The relationship between the Ukrainian people and the Soviet government was extremely tense from the very beginning. Since 1922, when Ukraine was annexed by the Soviet Union, the rebellion against Russian dominion left over from the Czarist times was further fueled by Soviet atrocities, including two manmade famines, the second instigated by Joseph Stalin and his henchman Lazar Kaganovich. The main goal of these artificial famines, resulting in the deaths of many millions of people, was to break the spirit of the Ukrainian farmers and to force them into collectivization, as well as to stifle the renaissance of Ukrainian culture.
The story of Pechorskaya Lavra fascinated me. As I was listening to my friends talking about it, I sensed waves of chill running up my spine, and my heart was beating faster. My reaction surprised me and baffled me; it was very unusual and atypical for me. It was clear to me that there had to be some deep, unconscious reason for the intensity of my emotions, and I started feeling a strong desire to visit Pechorskaya Lavra to find out what was behind it. Two years later, when the Soviet Union opened up for Czech visitors, I took part in one of the first tourist tours to Russia that included Kiev, Leningrad, and Moscow. In all the places that we visited, we were rigorously supervised by official Soviet Intourist guides and were ordered to stay in the group under all circumstances.
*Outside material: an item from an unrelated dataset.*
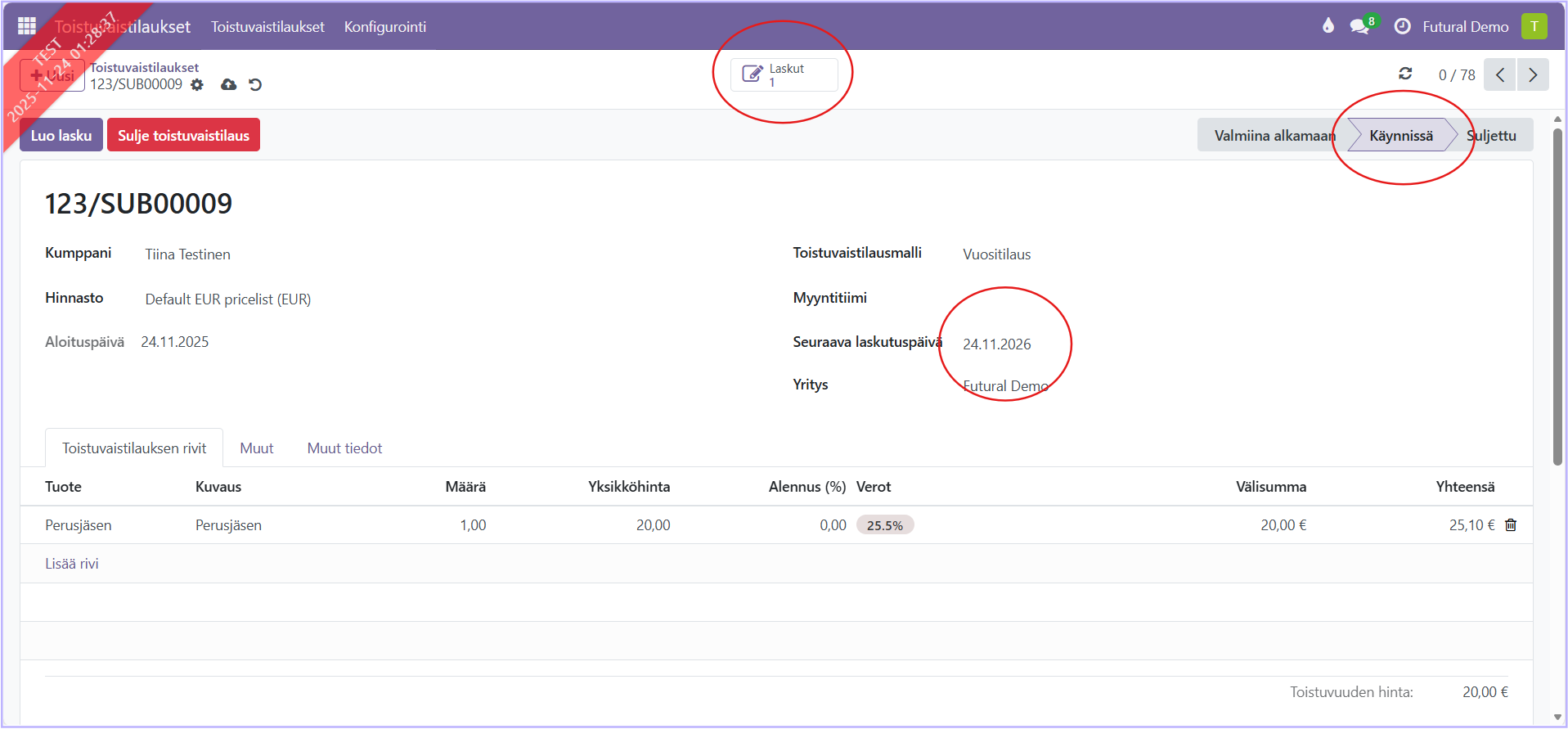Click the refresh icon near record counter

[1405, 74]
Independent, individual sightseeing was strictly prohibited, and violations of the rules would have had seri
ous political consequences.
The most important reason I had chosen this trip was to visit Kiev and see Pechorskaya Lavra. I was very disappointed to find out that this important historical site was not included in the itinerary of our Soviet trip. When I asked about it, the official answer was that Uspensky Sobor was destroyed by the Germans during World War II and there was nothing interesting to see there. I had heard a different story from my Russian friends in Mamaia. They claimed that the Uspensky Temple was filled with explosives by the Soviets before they withdrew from Kiev and that these were detonated by them after the Germans took over Kiev. The Soviets thus killed two birds with one stone: they destroyed the spiritual symbol of the Ukraine and turned the anger of the Ukrainians against the Germans.
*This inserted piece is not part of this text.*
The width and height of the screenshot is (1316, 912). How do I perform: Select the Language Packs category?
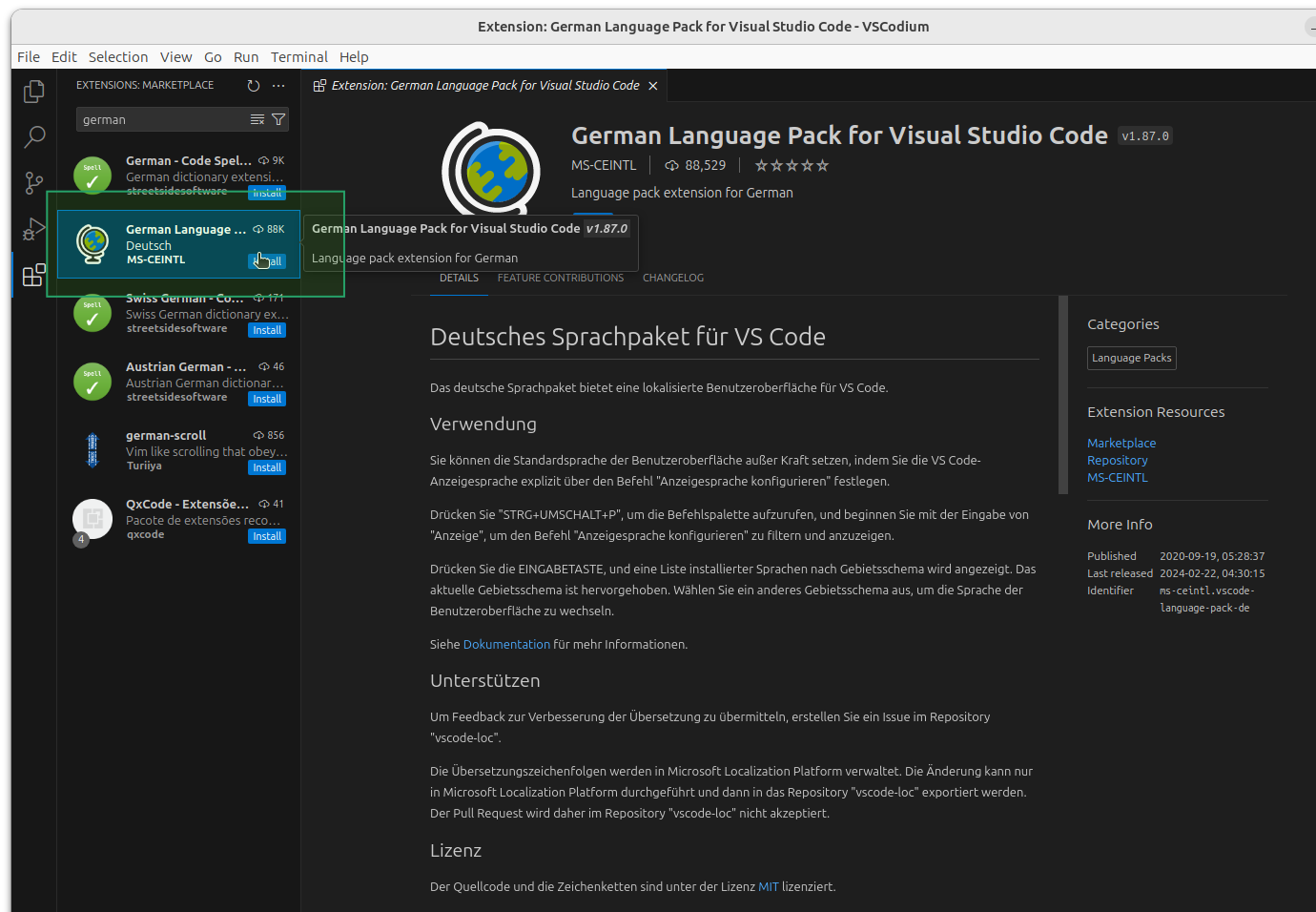pyautogui.click(x=1131, y=358)
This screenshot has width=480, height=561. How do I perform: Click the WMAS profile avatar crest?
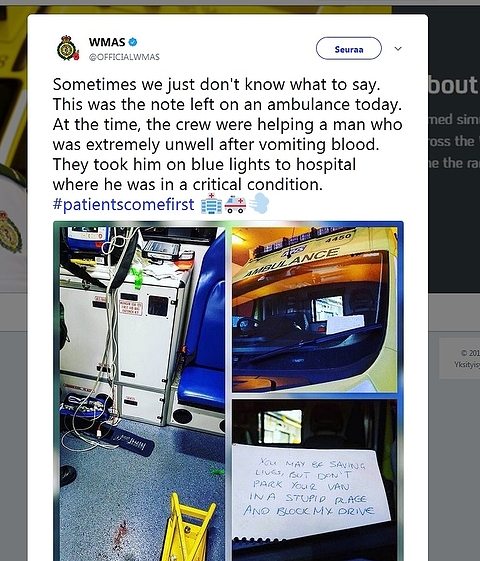pyautogui.click(x=68, y=48)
But what happened to Uspensky Sobor was not very relevant for me and my personal quest. My primary interest was in Pechorskaya Lavra and its catacombs. And from what I knew, Pechorskaya Lavra was still there; it had survived unscathed the Soviet rule, as well as the German invasion. Soon after our train arrived in Kiev, I started feeling very restless. My passion ate desire to visit the mysterious underground cemetery turned into an irresistible obsession. This was again something very exceptional and uncharacteristic for me. I was known as a rational person who steered through life with a relatively even keel and without significant emotional upheavals.
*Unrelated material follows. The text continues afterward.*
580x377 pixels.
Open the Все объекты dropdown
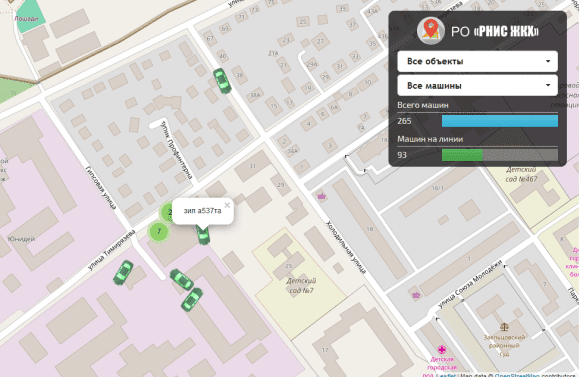(x=477, y=61)
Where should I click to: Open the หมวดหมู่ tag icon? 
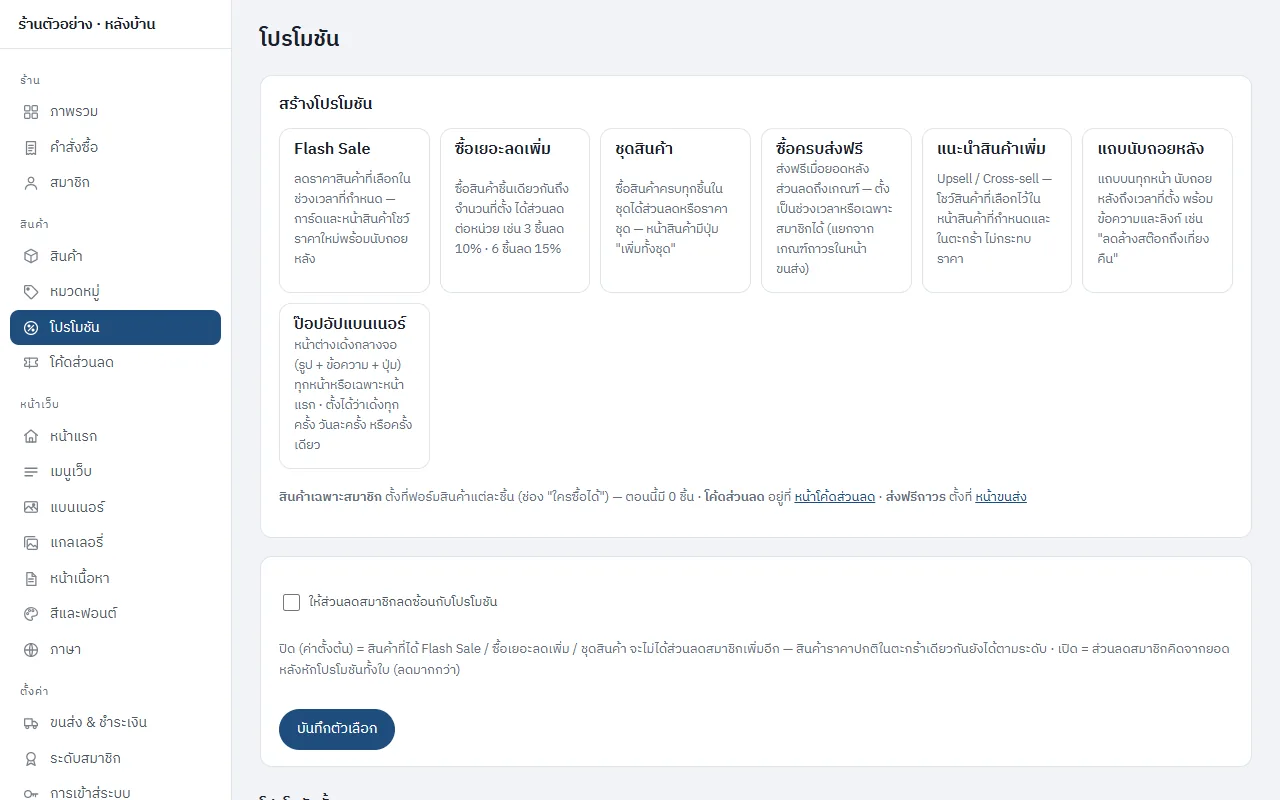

Taking considerable political risk, I finally decided to split from the group and visit Pechorskaya Lavra on my own. Because I spoke at that time fluent Russian, I was able to get a cab and direct it to the monastery. I got inside and walked through the maze of catacombs lined by the mummies of all the monks who had lived and died there in all the centuries of the monastery’s existence. Their skinny hands covered with brown parchment skin were joined as if in the last prayer. At times, the corridors would open into little caves decorated with powerful icons and lit with candles. Through clouds of heavy smoke of fragrant incense, I could see groups of monks with long beards involved in monotonous singing; they all seemed to be in deep trance and their chant sounded otherworldly and haunting.